Donovan Carter leant upon a central mortuary table. His slight beach wave curls cut to the nape of his neck, the black ink of his sleeve tattoo peeking out from the cuffs of his forensics jacket, black jean-clad legs crossed over boot-clad feet.

"I see you're busy as always, Donovan," Azeil said, gesturing at the emptiness.

A wide grin spread across Donovan's youthfully square face; the lightness of his blue-grey eyes accentuated beneath the overhead bulbs. He shrugged his broad shoulders, pushing off the table and adjusting his cinerea shirt. "There's nothing quite like being the living dead amid ... the dead," he said.

Azeil cocked his head, eyebrows raising as his lips pursed with uncertain amusement, "That's a bit ... grotesque. Even for you."

"For me? Don't act like you don't think the same thing whenever you walk through that door," Donovan pointed out, a knowing look on his face.

He chose not to answer Donovan, directing his gaze to the mortuary chambers spanning the back wall and the many cabinets, some left open and empty, whilst others remained latched closed, labelled with whoever laid within. Azeil knew from his connections within Celacali and the officials of the city that whatever bodies occupied the police morgue were part of an investigation and, despite how many bodies he'd seen since starting his detective career thirteen years ago, he'd never gotten used to seeing his victim's bodies for the first time.
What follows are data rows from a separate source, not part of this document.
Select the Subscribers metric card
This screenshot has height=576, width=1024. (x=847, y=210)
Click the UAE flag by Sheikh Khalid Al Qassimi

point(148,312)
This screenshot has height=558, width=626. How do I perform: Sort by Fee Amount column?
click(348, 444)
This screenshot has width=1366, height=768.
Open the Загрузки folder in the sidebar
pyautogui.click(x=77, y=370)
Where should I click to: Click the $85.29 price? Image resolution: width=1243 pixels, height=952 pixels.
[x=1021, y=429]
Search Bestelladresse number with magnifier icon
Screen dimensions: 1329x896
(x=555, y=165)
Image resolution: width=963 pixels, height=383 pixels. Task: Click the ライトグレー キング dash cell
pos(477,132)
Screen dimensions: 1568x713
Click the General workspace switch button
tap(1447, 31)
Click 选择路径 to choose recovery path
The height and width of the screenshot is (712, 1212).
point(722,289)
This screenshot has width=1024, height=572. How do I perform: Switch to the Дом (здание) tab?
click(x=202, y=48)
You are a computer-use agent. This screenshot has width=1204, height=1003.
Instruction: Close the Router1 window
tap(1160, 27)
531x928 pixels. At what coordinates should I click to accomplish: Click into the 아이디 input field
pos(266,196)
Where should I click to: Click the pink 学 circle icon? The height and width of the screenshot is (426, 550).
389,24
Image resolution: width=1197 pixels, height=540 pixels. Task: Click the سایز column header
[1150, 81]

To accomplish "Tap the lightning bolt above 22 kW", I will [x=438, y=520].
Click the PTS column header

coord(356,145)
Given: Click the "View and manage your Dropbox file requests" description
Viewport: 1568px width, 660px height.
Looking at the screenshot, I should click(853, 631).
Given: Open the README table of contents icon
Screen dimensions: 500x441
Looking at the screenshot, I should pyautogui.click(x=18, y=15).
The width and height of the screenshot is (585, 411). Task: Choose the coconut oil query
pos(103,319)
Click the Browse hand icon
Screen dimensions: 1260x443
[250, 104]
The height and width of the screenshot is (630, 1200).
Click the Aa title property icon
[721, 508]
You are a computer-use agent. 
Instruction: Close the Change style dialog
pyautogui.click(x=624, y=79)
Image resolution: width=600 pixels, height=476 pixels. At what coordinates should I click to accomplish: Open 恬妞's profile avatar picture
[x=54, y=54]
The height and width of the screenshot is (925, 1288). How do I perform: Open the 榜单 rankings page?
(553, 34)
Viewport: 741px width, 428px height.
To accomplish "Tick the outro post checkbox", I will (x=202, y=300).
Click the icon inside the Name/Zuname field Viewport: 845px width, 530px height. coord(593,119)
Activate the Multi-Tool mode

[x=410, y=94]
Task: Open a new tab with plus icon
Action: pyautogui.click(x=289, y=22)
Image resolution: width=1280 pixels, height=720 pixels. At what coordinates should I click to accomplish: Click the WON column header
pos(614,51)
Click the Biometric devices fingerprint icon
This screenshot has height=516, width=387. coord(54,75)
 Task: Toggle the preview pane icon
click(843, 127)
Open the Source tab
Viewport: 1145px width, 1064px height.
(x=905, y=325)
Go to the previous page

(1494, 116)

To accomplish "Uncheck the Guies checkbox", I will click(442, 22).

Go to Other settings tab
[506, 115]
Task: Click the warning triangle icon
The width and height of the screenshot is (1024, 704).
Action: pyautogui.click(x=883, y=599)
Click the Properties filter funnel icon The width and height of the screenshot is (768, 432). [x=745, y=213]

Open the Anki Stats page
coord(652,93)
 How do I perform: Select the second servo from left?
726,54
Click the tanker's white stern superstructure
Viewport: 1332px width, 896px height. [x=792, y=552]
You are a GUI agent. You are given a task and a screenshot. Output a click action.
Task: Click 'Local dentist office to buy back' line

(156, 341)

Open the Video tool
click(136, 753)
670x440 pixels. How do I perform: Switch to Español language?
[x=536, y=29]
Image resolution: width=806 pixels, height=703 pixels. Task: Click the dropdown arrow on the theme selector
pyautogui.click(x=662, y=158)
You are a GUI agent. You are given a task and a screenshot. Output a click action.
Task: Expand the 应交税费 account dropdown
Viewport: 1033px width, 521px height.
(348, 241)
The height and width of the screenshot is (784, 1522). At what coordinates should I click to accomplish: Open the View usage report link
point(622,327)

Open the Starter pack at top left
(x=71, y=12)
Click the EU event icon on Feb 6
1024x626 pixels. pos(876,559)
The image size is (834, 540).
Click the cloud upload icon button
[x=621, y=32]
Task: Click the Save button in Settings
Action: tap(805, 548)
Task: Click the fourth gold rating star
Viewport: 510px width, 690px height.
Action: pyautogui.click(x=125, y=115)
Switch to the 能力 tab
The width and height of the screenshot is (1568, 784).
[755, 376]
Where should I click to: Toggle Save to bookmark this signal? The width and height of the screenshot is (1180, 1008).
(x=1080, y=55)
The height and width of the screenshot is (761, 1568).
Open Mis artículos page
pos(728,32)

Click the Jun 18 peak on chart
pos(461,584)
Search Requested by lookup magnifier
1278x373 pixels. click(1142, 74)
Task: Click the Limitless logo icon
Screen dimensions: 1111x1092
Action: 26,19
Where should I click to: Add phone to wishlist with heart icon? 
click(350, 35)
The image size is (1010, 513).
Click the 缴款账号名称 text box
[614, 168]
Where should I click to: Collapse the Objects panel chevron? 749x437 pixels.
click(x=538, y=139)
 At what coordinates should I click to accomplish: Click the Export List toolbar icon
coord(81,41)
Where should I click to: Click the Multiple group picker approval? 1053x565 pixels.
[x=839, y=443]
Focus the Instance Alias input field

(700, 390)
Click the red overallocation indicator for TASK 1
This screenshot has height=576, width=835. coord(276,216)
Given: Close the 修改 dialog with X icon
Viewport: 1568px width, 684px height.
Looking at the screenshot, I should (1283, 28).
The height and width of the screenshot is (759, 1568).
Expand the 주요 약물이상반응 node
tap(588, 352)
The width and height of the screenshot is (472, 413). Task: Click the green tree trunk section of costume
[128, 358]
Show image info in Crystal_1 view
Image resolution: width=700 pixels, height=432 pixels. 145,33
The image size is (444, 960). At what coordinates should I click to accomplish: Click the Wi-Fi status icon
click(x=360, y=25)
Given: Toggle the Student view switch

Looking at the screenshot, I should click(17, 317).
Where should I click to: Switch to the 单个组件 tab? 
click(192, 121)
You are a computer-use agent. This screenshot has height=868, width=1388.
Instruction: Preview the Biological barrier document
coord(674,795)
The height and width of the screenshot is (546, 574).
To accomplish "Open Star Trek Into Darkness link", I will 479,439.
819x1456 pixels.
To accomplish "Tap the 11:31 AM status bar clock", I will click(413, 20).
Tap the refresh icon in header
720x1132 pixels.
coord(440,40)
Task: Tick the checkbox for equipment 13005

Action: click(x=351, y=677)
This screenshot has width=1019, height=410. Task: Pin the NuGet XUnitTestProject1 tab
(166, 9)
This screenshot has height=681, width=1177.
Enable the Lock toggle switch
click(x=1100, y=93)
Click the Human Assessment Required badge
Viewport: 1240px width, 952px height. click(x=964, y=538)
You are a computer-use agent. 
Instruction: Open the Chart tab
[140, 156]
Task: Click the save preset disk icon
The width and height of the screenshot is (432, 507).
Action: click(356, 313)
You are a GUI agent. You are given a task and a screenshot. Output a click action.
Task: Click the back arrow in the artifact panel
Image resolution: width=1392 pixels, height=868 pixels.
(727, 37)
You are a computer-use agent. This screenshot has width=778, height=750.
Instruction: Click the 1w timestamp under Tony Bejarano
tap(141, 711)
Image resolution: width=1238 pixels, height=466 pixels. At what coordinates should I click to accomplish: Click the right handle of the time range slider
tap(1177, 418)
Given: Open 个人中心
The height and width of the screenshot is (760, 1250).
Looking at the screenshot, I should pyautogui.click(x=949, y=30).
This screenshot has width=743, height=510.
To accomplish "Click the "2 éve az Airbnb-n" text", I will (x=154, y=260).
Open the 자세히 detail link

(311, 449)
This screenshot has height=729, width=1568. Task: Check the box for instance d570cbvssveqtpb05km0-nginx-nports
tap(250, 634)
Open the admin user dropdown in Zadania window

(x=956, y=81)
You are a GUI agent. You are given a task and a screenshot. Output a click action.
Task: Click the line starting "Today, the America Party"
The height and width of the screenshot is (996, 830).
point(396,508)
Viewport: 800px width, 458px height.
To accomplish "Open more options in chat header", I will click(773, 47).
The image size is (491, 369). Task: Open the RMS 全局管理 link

So, whenever he was hired to work on their case and received the briefing file, it was difficult.

He would never forget the cries of agony and desperate pleas, or the tight press of fingertips across his forearms as mothers clutched at his shirts whilst their husbands stood unmoving and disbelieving, gazes locked upon him with their newfound reality. Those pain-filled moments blistered his insides, festering into the flesh beneath his skin until he obtained the unanswered clues left to rot and he had enough evidence to lock the guilty behind bars-never to see the light of day again.

Donovan's gaze weighed heavily on his face as Azeil cleared his throat and looked at the twenty-eight-year-old, his tone implying the jokes were over.

"What do we have, Carter?"

"You already know the basics from the files I sent you; two women, murdered in North Celacali," Donovan explained, straightening and walking towards the mortuary chambers. His fingers brushed the solid handle as he turned to peer over his shoulder, argentine irises appraising. "I hope you're not squeamish."

Azeil's eyebrows furrowed, lips parting as he deadpanned the younger man. Ushering him to open the cabinet with a curt wave of his hand, he approached the silver-doored mortuary fridge as he spoke. "Who do we have?"